#### What is asked
Pick out every line of the records that contains the string "Politica", and copy each one.

[Dataset items]
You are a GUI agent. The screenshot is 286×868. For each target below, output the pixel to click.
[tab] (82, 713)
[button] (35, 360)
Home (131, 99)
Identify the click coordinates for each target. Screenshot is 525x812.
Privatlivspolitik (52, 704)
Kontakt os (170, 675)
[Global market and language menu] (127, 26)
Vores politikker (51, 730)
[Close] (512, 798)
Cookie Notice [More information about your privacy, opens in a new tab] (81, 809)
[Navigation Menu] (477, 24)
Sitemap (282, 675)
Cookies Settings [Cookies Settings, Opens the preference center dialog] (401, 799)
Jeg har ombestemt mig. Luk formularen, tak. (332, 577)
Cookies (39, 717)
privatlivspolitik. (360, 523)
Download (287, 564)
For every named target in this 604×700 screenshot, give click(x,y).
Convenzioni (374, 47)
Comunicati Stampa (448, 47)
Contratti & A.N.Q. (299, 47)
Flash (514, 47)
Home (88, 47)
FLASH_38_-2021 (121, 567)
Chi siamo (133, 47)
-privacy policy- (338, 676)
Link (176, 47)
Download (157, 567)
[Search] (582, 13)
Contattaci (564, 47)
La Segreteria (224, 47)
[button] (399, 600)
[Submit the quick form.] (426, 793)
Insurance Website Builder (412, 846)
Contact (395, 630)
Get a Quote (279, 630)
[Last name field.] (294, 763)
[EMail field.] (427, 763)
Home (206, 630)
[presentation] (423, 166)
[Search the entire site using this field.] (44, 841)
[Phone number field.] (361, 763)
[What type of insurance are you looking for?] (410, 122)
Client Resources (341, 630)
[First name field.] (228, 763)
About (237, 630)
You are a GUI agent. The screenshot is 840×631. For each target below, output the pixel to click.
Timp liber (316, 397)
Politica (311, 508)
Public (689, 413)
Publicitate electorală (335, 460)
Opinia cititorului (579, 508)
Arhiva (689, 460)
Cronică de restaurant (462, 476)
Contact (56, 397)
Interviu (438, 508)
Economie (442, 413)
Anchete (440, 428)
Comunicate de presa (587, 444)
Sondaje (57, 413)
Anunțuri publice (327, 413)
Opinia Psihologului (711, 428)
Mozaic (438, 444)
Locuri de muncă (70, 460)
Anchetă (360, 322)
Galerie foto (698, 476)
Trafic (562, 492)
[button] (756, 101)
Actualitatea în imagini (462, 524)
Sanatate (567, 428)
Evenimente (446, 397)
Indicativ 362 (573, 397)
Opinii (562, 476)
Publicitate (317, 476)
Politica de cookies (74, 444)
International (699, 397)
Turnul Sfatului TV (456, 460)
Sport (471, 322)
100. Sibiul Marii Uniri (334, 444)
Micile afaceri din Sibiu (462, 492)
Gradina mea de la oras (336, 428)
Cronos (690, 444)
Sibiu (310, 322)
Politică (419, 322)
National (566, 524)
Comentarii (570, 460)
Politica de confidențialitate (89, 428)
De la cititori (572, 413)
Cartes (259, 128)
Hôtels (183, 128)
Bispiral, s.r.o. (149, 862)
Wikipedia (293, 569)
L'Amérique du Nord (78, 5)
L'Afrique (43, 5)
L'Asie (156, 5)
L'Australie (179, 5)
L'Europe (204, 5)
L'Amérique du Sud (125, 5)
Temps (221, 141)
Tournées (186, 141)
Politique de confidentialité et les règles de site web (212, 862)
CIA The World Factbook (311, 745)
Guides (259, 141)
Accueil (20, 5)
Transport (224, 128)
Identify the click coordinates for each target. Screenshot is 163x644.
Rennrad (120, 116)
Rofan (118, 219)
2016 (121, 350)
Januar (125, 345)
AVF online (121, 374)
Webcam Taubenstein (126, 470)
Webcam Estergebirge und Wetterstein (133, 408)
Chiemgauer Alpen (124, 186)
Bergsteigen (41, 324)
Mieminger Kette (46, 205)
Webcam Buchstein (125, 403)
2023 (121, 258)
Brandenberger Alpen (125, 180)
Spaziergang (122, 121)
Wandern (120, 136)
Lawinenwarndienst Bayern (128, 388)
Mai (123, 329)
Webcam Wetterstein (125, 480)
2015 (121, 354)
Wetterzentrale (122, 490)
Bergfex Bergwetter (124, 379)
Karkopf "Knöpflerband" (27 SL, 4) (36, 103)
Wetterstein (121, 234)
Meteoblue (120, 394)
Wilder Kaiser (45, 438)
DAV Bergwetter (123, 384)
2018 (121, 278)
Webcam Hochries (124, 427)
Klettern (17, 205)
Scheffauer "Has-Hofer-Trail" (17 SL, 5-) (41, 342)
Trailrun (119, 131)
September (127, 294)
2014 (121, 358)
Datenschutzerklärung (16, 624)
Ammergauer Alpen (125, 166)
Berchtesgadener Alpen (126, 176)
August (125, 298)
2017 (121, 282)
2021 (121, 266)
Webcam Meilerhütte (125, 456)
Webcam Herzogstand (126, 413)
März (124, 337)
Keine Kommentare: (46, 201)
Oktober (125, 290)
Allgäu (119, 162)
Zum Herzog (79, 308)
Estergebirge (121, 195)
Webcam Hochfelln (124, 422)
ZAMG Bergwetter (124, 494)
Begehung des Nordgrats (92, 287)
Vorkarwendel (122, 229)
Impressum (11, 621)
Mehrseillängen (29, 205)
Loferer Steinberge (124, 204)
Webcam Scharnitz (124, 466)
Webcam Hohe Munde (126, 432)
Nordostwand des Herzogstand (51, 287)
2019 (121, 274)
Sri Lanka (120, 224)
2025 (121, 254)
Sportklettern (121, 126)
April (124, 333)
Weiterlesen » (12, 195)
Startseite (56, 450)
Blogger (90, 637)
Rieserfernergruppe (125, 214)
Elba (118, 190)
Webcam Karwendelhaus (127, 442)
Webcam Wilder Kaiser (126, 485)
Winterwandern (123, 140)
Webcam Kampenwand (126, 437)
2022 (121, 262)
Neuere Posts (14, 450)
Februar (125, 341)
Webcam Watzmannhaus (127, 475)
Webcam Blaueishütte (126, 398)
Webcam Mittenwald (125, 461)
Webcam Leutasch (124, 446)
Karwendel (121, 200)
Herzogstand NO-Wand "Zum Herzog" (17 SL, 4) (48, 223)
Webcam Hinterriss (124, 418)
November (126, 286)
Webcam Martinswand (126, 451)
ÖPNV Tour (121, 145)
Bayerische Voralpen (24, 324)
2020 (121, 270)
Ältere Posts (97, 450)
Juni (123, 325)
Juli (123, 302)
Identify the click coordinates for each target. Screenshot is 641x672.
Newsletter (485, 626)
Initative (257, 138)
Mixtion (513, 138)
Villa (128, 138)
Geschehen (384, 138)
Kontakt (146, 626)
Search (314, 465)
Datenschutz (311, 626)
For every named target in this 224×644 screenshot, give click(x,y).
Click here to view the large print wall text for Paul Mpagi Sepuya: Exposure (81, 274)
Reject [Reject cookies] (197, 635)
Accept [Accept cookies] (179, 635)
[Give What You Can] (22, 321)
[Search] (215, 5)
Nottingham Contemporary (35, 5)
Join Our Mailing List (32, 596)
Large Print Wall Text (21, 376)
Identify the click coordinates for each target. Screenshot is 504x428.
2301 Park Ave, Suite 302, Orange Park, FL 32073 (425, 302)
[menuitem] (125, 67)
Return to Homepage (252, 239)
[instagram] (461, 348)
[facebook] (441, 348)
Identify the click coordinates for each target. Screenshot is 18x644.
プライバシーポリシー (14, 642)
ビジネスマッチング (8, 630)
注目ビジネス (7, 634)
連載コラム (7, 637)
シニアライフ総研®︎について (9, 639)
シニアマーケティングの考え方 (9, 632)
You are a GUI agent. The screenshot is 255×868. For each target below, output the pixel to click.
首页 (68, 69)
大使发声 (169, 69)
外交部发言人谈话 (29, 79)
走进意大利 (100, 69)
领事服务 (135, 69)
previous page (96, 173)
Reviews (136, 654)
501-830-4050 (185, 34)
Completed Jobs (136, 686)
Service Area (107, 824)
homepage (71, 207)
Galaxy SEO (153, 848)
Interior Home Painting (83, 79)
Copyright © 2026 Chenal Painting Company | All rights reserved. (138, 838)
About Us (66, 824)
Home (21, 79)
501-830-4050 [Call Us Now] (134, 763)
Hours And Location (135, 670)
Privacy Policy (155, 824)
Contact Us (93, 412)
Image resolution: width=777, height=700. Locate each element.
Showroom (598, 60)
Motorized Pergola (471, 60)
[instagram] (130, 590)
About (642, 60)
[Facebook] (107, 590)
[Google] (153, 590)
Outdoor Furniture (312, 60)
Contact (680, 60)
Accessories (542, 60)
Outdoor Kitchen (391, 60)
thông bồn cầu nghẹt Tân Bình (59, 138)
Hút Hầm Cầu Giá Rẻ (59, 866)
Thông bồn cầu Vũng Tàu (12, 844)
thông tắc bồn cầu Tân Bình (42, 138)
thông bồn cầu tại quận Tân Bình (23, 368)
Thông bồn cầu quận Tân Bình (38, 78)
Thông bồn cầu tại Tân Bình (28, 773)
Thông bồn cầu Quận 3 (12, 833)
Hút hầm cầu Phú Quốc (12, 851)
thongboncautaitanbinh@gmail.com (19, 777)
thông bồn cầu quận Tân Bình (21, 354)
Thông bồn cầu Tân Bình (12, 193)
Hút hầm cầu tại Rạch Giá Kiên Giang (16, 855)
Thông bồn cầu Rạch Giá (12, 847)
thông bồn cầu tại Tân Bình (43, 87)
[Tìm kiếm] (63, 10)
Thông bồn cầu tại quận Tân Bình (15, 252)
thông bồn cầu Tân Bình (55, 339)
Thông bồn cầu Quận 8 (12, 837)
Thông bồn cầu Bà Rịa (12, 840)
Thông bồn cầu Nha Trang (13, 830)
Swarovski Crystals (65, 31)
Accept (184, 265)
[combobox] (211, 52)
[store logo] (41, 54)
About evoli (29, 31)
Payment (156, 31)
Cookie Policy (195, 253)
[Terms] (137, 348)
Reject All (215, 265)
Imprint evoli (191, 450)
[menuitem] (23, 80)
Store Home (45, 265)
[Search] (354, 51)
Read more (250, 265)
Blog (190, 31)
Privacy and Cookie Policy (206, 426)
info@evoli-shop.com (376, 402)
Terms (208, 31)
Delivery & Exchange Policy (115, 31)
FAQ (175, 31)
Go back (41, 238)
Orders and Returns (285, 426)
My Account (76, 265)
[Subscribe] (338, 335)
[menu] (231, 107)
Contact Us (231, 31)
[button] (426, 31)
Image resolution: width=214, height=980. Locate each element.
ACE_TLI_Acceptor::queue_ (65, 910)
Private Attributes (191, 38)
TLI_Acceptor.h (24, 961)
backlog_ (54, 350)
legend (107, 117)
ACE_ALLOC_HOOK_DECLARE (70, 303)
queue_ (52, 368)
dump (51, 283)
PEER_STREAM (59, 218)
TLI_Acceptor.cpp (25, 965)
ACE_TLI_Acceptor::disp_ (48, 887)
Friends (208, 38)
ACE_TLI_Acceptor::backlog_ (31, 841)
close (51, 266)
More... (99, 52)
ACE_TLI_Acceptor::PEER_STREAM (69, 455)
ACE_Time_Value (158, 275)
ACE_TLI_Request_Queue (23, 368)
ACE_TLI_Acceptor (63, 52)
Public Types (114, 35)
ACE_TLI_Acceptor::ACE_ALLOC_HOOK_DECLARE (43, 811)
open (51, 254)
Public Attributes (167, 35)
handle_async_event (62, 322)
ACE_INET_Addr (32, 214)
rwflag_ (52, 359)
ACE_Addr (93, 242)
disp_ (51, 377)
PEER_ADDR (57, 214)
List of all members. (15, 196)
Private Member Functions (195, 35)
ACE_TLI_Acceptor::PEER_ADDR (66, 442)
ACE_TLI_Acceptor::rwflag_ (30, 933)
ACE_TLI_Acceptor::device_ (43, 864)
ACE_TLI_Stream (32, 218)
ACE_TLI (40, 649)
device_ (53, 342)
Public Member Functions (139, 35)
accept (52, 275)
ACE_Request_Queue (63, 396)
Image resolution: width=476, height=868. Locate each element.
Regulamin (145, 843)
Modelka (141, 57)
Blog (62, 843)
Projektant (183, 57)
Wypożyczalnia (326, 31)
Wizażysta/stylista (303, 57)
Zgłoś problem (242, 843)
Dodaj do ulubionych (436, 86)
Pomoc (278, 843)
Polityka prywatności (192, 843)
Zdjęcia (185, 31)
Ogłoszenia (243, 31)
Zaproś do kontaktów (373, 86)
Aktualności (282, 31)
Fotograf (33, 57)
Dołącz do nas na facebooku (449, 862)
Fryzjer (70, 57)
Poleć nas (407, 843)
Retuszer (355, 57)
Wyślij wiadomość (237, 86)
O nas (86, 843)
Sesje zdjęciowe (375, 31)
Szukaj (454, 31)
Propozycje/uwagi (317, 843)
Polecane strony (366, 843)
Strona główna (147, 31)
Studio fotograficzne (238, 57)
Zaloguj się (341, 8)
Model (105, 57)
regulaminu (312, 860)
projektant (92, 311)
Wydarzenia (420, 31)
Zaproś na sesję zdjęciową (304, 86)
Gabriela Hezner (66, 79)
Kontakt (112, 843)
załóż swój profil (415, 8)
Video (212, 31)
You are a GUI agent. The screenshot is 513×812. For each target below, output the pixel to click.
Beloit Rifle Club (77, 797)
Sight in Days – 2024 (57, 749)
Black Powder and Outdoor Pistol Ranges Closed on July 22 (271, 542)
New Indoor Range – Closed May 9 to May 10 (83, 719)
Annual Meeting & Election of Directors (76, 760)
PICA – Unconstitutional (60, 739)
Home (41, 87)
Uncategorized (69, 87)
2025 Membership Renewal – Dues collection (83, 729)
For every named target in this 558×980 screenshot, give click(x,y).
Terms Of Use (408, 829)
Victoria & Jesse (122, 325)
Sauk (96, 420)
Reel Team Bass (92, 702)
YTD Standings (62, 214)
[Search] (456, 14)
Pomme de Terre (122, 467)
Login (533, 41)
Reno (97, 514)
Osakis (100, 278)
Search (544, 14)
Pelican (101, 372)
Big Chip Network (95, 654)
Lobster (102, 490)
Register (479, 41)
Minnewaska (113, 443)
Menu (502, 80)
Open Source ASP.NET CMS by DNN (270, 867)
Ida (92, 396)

#### Answer to the problem
Politica (311, 508)
Politica de cookies (74, 444)
Politica de confidențialitate (89, 428)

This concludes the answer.